Bei einem Vollstreckungsbescheid ist zu beachten, dass dieser automatisch bereits die Kosten des Mahnverfahrens enthält. Wird in einem Einspruchsverfahren hiergegen der Vollstreckungsbescheid durch Urteil aufrechterhalten, sind die Kosten im Kostenfestsetzungsverfahren anzurechnen.

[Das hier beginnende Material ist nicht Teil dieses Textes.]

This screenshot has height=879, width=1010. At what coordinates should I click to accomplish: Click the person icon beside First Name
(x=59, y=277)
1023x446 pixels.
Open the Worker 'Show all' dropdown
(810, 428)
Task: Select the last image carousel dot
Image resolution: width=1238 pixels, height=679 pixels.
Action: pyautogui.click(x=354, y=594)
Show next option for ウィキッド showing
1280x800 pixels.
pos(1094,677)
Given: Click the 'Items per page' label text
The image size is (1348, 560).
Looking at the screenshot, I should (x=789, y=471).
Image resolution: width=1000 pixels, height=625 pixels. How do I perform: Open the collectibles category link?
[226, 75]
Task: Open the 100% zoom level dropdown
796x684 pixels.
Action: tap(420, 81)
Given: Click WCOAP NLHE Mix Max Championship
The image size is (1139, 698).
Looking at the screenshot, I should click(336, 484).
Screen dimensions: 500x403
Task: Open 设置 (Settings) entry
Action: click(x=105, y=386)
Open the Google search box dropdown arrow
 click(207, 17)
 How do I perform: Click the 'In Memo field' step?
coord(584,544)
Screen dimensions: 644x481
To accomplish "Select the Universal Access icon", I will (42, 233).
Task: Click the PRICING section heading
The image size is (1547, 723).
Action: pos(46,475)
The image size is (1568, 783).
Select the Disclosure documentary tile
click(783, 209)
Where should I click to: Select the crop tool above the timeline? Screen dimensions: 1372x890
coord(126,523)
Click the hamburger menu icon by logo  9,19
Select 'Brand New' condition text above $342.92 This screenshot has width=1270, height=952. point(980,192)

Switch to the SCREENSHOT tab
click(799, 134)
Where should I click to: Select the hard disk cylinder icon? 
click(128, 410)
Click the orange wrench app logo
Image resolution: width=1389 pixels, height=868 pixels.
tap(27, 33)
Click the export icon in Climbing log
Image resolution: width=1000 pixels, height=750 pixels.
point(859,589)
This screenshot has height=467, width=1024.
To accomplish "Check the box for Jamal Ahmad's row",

Beachten Sie | Wurde der Rechtsanwalt vor Inkrafttreten der Gesetzesänderung beauftragt, das Mahnverfahren einzuleiten, und wurde der Auftrag für das Klageverfahren erst danach erteilt, sind unterschiedliche Gebührentabellen anzuwenden. Die anrechnungspflichtige Gebühr für das Mahnverfahren richtet sich nach der alten Gebührentabelle 2021. Die Gebühren für das folgende gerichtliche Verfahren sind der neuen Gebührentabelle 2025 zu entnehmen.

Beispiel 28
Rechtsanwalt R hat im Mai 2025 einen Vollstreckungsbescheid über 10.000 EUR erwirkt. Hiergegen legt der Gegner fristgerecht Einspruch ein. Im Klageverfahren ergeht nach mündlicher Verhandlung ein Urteil, das den Vollstreckungsbescheid aufrecht erhält. Der Beklagte trägt die weiteren Kosten des Verfahrens.
Lösung
Im Vollstreckungsbescheid sind folgende Kosten des Mahnverfahrens tituliert:
1,0-Verfahrensgebühr, Nr. 3305 VV RVG aus 10.000 EUR (altes Recht 2021)

614,00 EUR

0,5-Verfahrensgebühr, Nr. 3308 VV RVG aus 10.000 EUR (altes Recht 2021)

312,00 EUR

Auslagenpauschale, Nr. 7002 VV RVG

20,00 EUR

634,00 EUR

Im Kostenfestsetzungsverfahren ist die titulierte Gebühr für das Mahnverfahren zu berücksichtigen:
1,3-Verfahrensgebühr, Nr. 3100 VV RVG aus 10.000 EUR (neues Recht 2025)

847,60 EUR

abzgl. 1,0-Verfahrensgebühr altes Recht gem. Anm. zu 3305 VV RVG i. V. m. § 15a Abs. 3 RVG

- 614,00 EUR

1,2-Verfahrensgebühr, Nr. 3104 VV RVG aus 10.000 EUR (neues Recht 2025)

782,40 EUR

Auslagenpauschale, Nr. 7002 VV RVG

20,00 EUR

1.036,00 EUR

Praxistipp | Machen Sie sich am besten gleich einen Vermerk, bei welchen neuen Angelegenheiten die neue Anwaltsvergütung nach dem KostBRÄG 2025 gilt. So vermeiden Sie falsche Abrechnungen, die zu Ihren Lasten gehen. Zudem müssen Sie jetzt noch präziser darauf achten, die jeweiligen Tätigkeiten genau auseinander zu halten und die jeweiligen Daten zu vermerken. Das ist zwar eine Arbeit, die sehr viel Konzentration erfordert. Sie bringt Ihnen aber bares Geld ein!